Spirits Broken and Full

Loraine MacKenzie Shepherd, March 10, 2019

Luke 4:1-13

May the words of my mouth and the meditations of our hearts be acceptable to you, our God.

In reference to our Gospel Lesson, a biblical commentator referred to a discussion she had had with her three-year old son. He had gone to Sunday School and learned about this story of Jesus’ temptations. After church, he went over to his Mom and said, “Hey Mom, what do you know about the devil?” Wisely, she replied to him, “What do you know about the devil?” “Well,” he began, “The devil talked to Jesus… [and] was mean.” Then her son leaned closer, dropping his voice, “If I were at the store and you and Dad were in one aisle, and I was in another aisle, and…there was candy…the devil would say, ‘You should take some.’ ”
“And what would you say back to the devil?”
“Oh! I would say thank you!”

Our focus on this First Sunday of Lent gospel story usually rests on the temptations. How was Jesus tempted and how did he resist? How are we tempted and how do we resist? But today I would like us to focus on the very first verse that speaks about the Spirit. “Jesus, full of the Holy Spirit, returned from the Jordan and was led by the Spirit in the wilderness.”
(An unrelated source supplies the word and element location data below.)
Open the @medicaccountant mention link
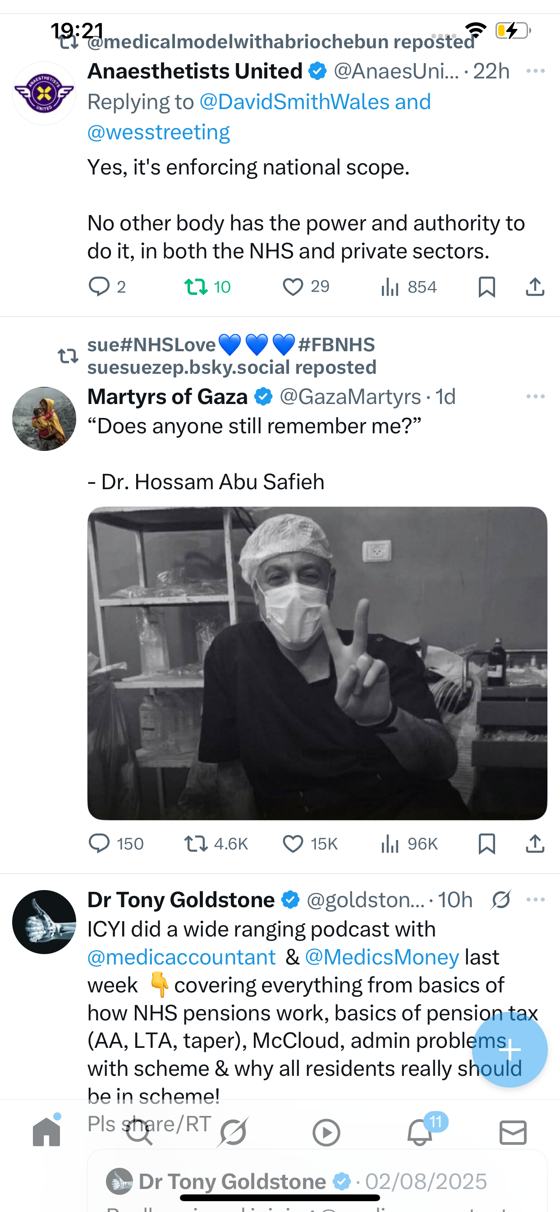 [182, 957]
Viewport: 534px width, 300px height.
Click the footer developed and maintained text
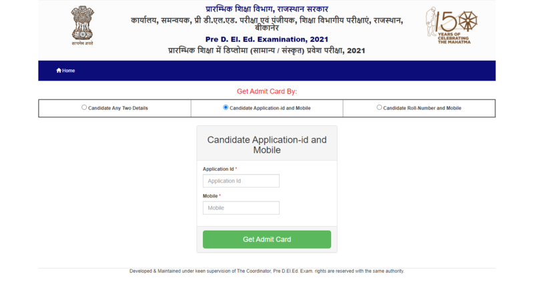pos(266,271)
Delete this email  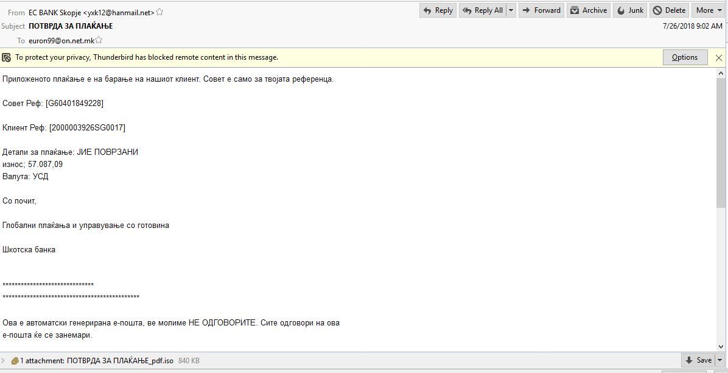coord(669,10)
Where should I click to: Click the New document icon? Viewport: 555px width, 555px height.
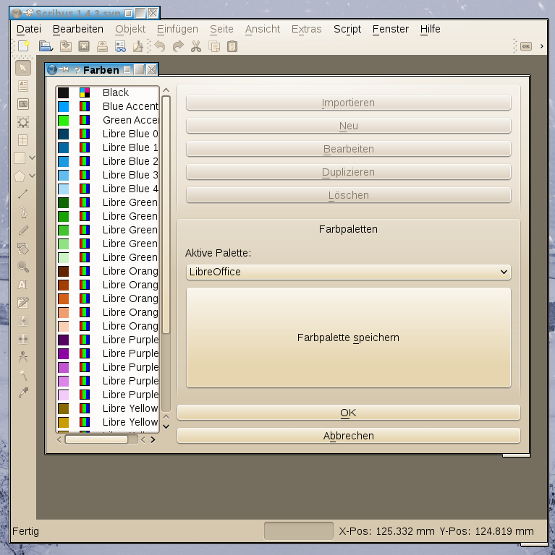[x=24, y=46]
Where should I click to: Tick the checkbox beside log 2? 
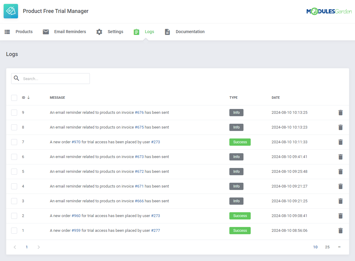(14, 216)
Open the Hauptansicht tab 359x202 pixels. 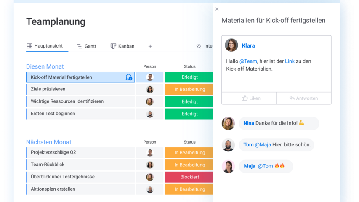coord(45,46)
Jesus had just been baptized and our scripture tells us that the heavens opened and the Holy Spirit descended on him like a dove. It was with this extra reinforcement of Spirit-filled wisdom that Jesus encountered his temptations.
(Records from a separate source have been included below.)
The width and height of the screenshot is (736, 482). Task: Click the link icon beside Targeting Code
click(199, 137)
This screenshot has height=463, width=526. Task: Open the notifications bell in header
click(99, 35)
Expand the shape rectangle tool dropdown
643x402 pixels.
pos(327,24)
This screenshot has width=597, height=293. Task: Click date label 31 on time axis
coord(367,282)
Infused with the Spirit of God, our spirits are crucial to our health and healing. If our spirits are wounded or broken, it is so much more difficult to face any kind of temptation or challenge.
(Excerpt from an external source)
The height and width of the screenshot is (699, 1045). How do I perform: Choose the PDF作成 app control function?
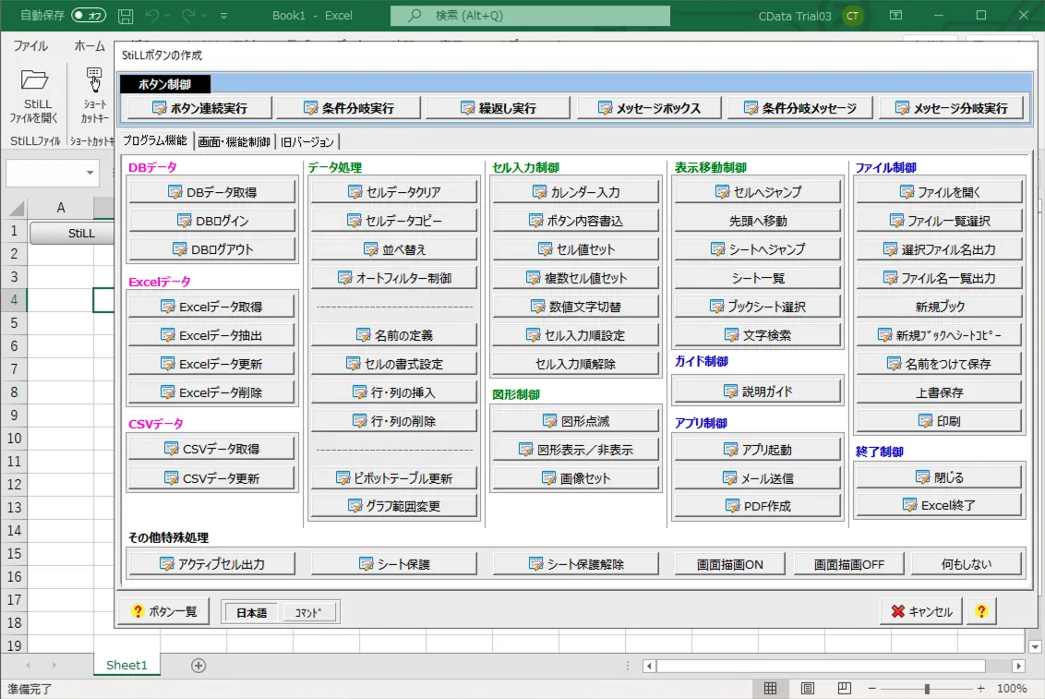click(x=756, y=505)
One of the many tragedies of the residential schools was how they broke the spirits of the children. Poverty and racism have continued to break the spirits of children and their parents. In our walk of reconciliation with Indigenous peoples, this knowledge helps to foster understanding and keep those judgements at bay.

But today, we think not only of broken spirits, but also of full spirits of life and love. The Traditional Teachings of the East direct us to the children with their unbridled spirits of enthusiasm and laughter.

This is a good way to begin our Lenten journey. Cree Elder Stan McKay has taught us that Lent is a season of mindfulness. This year, instead of giving something up for Lent, let’s give attention to our spirits. What do our spirits need to be healthy so that they can bring health and healing to our minds, hearts and bodies?

The Cree teaching of the east also points us to the yellow sun rising, bringing us new hope and new beginnings every day. At our AGM, we will begin a new year with a new leadership slate for Westworth. As we move into another year, may we focus on the Spirit of God filling us with wisdom and power to be the hands and feet of Christ within Westworth and beyond.